Locate the line that contains "Task: Expand the Net measure dropdown" in the data that follows. Copy it and every subsequent line to the end, exactly, excluding pictures.
BEGIN RECORDS SUPPLIED
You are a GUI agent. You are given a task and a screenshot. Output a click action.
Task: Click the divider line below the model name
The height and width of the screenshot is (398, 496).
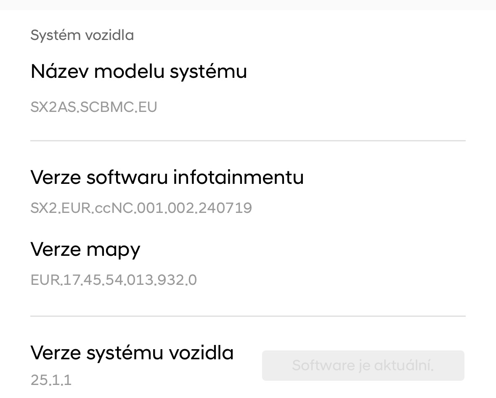coord(248,141)
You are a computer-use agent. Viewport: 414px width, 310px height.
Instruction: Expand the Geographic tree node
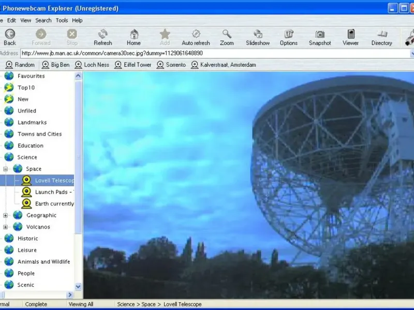pyautogui.click(x=6, y=215)
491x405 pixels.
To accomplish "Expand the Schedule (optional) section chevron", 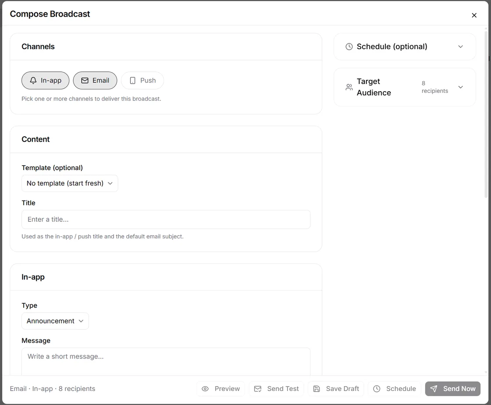I will [x=461, y=46].
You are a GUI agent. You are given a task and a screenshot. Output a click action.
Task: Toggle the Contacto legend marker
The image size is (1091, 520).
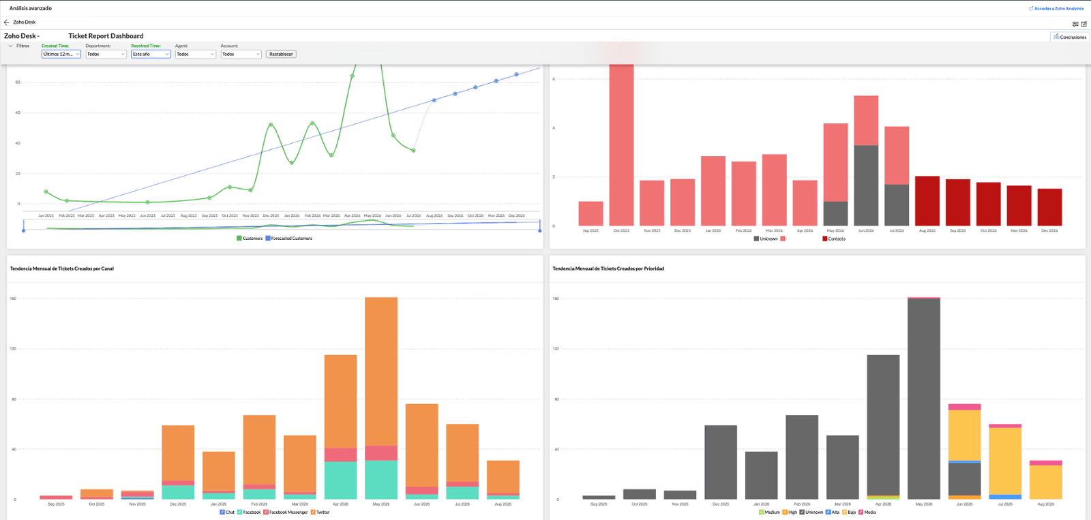click(824, 239)
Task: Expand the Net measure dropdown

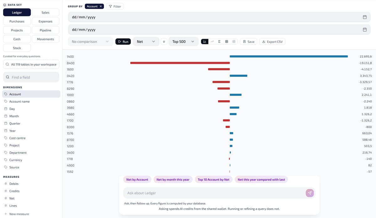Action: coord(146,41)
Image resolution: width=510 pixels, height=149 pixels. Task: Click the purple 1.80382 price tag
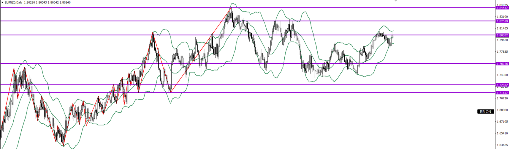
END RECORDS SUPPLIED
- EXERCISE SOLUTION
Task: Expand the Net measure dropdown

Action: coord(146,41)
Image resolution: width=510 pixels, height=149 pixels. Task: Click the purple 1.80382 price tag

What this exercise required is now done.